_EXERCISE DETAILS_. All entries below must be reproduced without a single change.
*** INFORMATION GIVEN Section Begins ***
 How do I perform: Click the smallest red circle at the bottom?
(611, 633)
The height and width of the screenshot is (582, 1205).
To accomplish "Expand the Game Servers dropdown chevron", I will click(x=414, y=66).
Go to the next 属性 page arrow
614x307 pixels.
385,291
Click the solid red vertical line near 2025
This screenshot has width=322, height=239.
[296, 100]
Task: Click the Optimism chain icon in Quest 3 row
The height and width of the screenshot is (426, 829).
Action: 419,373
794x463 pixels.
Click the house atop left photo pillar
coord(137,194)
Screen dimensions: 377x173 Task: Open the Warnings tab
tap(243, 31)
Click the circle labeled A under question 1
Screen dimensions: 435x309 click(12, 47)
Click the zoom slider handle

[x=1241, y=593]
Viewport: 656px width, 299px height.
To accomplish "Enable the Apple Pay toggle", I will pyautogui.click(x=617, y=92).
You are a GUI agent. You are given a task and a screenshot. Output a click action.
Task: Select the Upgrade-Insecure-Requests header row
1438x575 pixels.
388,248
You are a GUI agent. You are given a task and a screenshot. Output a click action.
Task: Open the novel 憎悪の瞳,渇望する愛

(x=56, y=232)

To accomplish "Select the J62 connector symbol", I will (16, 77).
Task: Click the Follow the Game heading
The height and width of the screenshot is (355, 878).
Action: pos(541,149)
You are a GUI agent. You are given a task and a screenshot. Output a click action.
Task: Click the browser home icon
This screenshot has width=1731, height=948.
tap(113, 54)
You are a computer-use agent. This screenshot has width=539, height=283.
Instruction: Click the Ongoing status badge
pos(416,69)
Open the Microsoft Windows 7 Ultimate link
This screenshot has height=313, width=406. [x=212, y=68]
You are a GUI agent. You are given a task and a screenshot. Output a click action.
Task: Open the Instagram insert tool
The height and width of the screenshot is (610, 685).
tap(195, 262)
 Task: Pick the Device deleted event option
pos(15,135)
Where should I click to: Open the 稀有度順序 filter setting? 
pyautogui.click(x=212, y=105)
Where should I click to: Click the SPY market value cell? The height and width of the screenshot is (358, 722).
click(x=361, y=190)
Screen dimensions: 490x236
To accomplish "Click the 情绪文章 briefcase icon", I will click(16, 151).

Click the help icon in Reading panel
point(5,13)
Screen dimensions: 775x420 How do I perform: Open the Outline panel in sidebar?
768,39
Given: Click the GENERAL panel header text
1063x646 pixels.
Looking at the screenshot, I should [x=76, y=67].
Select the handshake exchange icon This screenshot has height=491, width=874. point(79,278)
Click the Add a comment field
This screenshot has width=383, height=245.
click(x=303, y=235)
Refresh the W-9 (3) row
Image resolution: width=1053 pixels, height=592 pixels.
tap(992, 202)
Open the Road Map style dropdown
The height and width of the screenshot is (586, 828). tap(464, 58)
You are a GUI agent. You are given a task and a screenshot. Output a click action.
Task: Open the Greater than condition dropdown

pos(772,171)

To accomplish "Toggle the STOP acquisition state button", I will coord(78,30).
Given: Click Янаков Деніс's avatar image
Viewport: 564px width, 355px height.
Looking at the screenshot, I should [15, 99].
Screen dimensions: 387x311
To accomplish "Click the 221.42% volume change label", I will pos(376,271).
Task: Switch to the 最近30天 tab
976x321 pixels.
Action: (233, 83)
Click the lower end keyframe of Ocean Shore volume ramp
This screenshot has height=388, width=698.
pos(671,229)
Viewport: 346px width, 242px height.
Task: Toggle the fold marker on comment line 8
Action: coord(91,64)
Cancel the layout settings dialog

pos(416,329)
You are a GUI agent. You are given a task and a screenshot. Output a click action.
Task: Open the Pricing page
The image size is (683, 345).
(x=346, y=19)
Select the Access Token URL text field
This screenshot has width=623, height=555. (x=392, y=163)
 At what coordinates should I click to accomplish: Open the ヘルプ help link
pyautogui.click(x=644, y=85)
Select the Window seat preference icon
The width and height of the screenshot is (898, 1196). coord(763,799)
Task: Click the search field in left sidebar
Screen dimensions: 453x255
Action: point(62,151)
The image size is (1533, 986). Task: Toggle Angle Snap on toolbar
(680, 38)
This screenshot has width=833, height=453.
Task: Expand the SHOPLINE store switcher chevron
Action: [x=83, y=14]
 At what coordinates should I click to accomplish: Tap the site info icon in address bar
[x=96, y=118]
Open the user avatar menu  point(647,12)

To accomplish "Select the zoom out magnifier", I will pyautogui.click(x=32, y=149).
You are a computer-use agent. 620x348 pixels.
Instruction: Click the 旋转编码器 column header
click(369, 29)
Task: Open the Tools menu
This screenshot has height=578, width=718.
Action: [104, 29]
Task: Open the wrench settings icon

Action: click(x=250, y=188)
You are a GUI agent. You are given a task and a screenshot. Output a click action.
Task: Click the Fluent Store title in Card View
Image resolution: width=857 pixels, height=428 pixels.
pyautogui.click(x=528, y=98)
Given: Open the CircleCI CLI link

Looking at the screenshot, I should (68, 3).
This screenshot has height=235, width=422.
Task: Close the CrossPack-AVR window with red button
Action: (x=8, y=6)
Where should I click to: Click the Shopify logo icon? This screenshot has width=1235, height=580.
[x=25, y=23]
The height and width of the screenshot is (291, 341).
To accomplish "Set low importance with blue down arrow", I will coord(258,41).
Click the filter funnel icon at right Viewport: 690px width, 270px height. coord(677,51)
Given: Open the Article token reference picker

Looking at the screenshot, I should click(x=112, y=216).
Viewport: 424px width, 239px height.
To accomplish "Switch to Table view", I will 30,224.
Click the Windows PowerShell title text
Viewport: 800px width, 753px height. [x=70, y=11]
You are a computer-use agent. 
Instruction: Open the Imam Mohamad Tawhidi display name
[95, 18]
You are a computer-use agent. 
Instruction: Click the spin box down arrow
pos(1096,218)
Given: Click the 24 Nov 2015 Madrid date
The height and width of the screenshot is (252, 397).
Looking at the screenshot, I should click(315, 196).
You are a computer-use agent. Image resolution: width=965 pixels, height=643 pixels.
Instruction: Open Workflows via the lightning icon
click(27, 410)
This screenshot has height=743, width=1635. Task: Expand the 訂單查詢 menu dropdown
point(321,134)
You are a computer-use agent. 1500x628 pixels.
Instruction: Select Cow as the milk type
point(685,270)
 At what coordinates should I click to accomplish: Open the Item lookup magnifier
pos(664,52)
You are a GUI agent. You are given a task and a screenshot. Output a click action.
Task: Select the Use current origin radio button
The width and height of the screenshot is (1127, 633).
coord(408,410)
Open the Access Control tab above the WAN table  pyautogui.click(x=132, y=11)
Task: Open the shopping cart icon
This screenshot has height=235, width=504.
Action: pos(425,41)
*** INFORMATION GIVEN Section Ends ***
_RESULT OF THE EXERCISE_.
 How do I perform: Click the smallest red circle at the bottom?
(611, 633)
The height and width of the screenshot is (582, 1205).
To accomplish "Expand the Game Servers dropdown chevron", I will click(x=414, y=66).
Go to the next 属性 page arrow
614x307 pixels.
385,291
Click the solid red vertical line near 2025
This screenshot has width=322, height=239.
[296, 100]
Task: Click the Optimism chain icon in Quest 3 row
The height and width of the screenshot is (426, 829).
Action: 419,373
794x463 pixels.
Click the house atop left photo pillar
coord(137,194)
Screen dimensions: 377x173 Task: Open the Warnings tab
tap(243, 31)
Click the circle labeled A under question 1
Screen dimensions: 435x309 click(12, 47)
Click the zoom slider handle

[x=1241, y=593]
Viewport: 656px width, 299px height.
To accomplish "Enable the Apple Pay toggle", I will pyautogui.click(x=617, y=92).
You are a GUI agent. You are given a task and a screenshot. Output a click action.
Task: Select the Upgrade-Insecure-Requests header row
1438x575 pixels.
388,248
You are a GUI agent. You are given a task and a screenshot. Output a click action.
Task: Open the novel 憎悪の瞳,渇望する愛

(x=56, y=232)

To accomplish "Select the J62 connector symbol", I will (16, 77).
Task: Click the Follow the Game heading
The height and width of the screenshot is (355, 878).
Action: pos(541,149)
You are a GUI agent. You are given a task and a screenshot. Output a click action.
Task: Click the browser home icon
This screenshot has width=1731, height=948.
tap(113, 54)
You are a computer-use agent. This screenshot has width=539, height=283.
Instruction: Click the Ongoing status badge
pos(416,69)
Open the Microsoft Windows 7 Ultimate link
This screenshot has height=313, width=406. [x=212, y=68]
You are a GUI agent. You are given a task and a screenshot. Output a click action.
Task: Open the Instagram insert tool
The height and width of the screenshot is (610, 685).
tap(195, 262)
 Task: Pick the Device deleted event option
pos(15,135)
Where should I click to: Open the 稀有度順序 filter setting? 
pyautogui.click(x=212, y=105)
Where should I click to: Click the SPY market value cell? The height and width of the screenshot is (358, 722).
click(x=361, y=190)
Screen dimensions: 490x236
To accomplish "Click the 情绪文章 briefcase icon", I will click(16, 151).

Click the help icon in Reading panel
point(5,13)
Screen dimensions: 775x420 How do I perform: Open the Outline panel in sidebar?
768,39
Given: Click the GENERAL panel header text
1063x646 pixels.
Looking at the screenshot, I should [x=76, y=67].
Select the handshake exchange icon This screenshot has height=491, width=874. point(79,278)
Click the Add a comment field
This screenshot has width=383, height=245.
click(x=303, y=235)
Refresh the W-9 (3) row
Image resolution: width=1053 pixels, height=592 pixels.
tap(992, 202)
Open the Road Map style dropdown
The height and width of the screenshot is (586, 828). tap(464, 58)
You are a GUI agent. You are given a task and a screenshot. Output a click action.
Task: Open the Greater than condition dropdown

pos(772,171)

To accomplish "Toggle the STOP acquisition state button", I will coord(78,30).
Given: Click Янаков Деніс's avatar image
Viewport: 564px width, 355px height.
Looking at the screenshot, I should [15, 99].
Screen dimensions: 387x311
To accomplish "Click the 221.42% volume change label", I will pos(376,271).
Task: Switch to the 最近30天 tab
976x321 pixels.
Action: (233, 83)
Click the lower end keyframe of Ocean Shore volume ramp
This screenshot has height=388, width=698.
pos(671,229)
Viewport: 346px width, 242px height.
Task: Toggle the fold marker on comment line 8
Action: coord(91,64)
Cancel the layout settings dialog

pos(416,329)
You are a GUI agent. You are given a task and a screenshot. Output a click action.
Task: Open the Pricing page
The image size is (683, 345).
(x=346, y=19)
Select the Access Token URL text field
This screenshot has width=623, height=555. (x=392, y=163)
 At what coordinates should I click to accomplish: Open the ヘルプ help link
pyautogui.click(x=644, y=85)
Select the Window seat preference icon
The width and height of the screenshot is (898, 1196). coord(763,799)
Task: Click the search field in left sidebar
Screen dimensions: 453x255
Action: point(62,151)
The image size is (1533, 986). Task: Toggle Angle Snap on toolbar
(680, 38)
This screenshot has width=833, height=453.
Task: Expand the SHOPLINE store switcher chevron
Action: [x=83, y=14]
 At what coordinates should I click to accomplish: Tap the site info icon in address bar
[x=96, y=118]
Open the user avatar menu  point(647,12)

To accomplish "Select the zoom out magnifier", I will pyautogui.click(x=32, y=149).
You are a computer-use agent. 620x348 pixels.
Instruction: Click the 旋转编码器 column header
click(369, 29)
Task: Open the Tools menu
This screenshot has height=578, width=718.
Action: [104, 29]
Task: Open the wrench settings icon

Action: click(x=250, y=188)
You are a GUI agent. You are given a task and a screenshot. Output a click action.
Task: Click the Fluent Store title in Card View
Image resolution: width=857 pixels, height=428 pixels.
pyautogui.click(x=528, y=98)
Given: Open the CircleCI CLI link

Looking at the screenshot, I should (68, 3).
This screenshot has height=235, width=422.
Task: Close the CrossPack-AVR window with red button
Action: (x=8, y=6)
Where should I click to: Click the Shopify logo icon? This screenshot has width=1235, height=580.
[x=25, y=23]
The height and width of the screenshot is (291, 341).
To accomplish "Set low importance with blue down arrow", I will coord(258,41).
Click the filter funnel icon at right Viewport: 690px width, 270px height. coord(677,51)
Given: Open the Article token reference picker

Looking at the screenshot, I should click(x=112, y=216).
Viewport: 424px width, 239px height.
To accomplish "Switch to Table view", I will 30,224.
Click the Windows PowerShell title text
Viewport: 800px width, 753px height. [x=70, y=11]
You are a computer-use agent. 
Instruction: Open the Imam Mohamad Tawhidi display name
[95, 18]
You are a computer-use agent. 
Instruction: Click the spin box down arrow
pos(1096,218)
Given: Click the 24 Nov 2015 Madrid date
The height and width of the screenshot is (252, 397).
Looking at the screenshot, I should click(315, 196).
You are a computer-use agent. Image resolution: width=965 pixels, height=643 pixels.
Instruction: Open Workflows via the lightning icon
click(27, 410)
This screenshot has height=743, width=1635. Task: Expand the 訂單查詢 menu dropdown
point(321,134)
You are a computer-use agent. 1500x628 pixels.
Instruction: Select Cow as the milk type
point(685,270)
 At what coordinates should I click to accomplish: Open the Item lookup magnifier
pos(664,52)
You are a GUI agent. You are given a task and a screenshot. Output a click action.
Task: Select the Use current origin radio button
The width and height of the screenshot is (1127, 633).
coord(408,410)
Open the Access Control tab above the WAN table  pyautogui.click(x=132, y=11)
Task: Open the shopping cart icon
This screenshot has height=235, width=504.
Action: pos(425,41)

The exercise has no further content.